OP needs to understand “weeding” among premeds and which colleges are tougher. It means the vast bulk of kids who want a med future fail to reach committee endorsement. It can be brutal and is a reason to find the colleges where you can do your best, where the track is handled cooperatively, rather than competitively. Most colleges that give stats on how many kids get into one of their top med school choices are talking about a radically culled number.
And see what you can do with local needs, over the next 10 months.
The SAT IIs are really good, above average for students admitted to top Ivies, and you did them as a junior. I can’t promise what kind of school you will get into with the quotas or that you will get into med school for sure with the crazy premed business and so on. However, you will do really well, and you need to calm down and proceed step by step.
Hopkins is tough. There was discussion of someone who got into med school with a 3.2 from there after a special masters degree program.
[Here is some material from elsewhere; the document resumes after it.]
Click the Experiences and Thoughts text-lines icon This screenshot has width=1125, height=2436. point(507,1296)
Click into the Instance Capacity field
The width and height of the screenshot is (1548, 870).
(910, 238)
Top 30 and Ivy schools don’t cut out so many students from premed programs, but it is hard to get the GPA med schools want from some top schools. I don’t think you will be hurt at all if you go to a 60th or so ranked school.
And this is just a general question (has nothing to do w jhu or any specific colleges) but do colleges use your w or uw gpa? my hs only sends weighted, so would colleges recalculate that or just leave it as is
Competitive holistic colleges look at your transcript. Not just gpa.
does anyone have any recs for safties, reaches, and matches I should consider in the New England and Mid Atlantic Region?
^ anyone?
Bump please!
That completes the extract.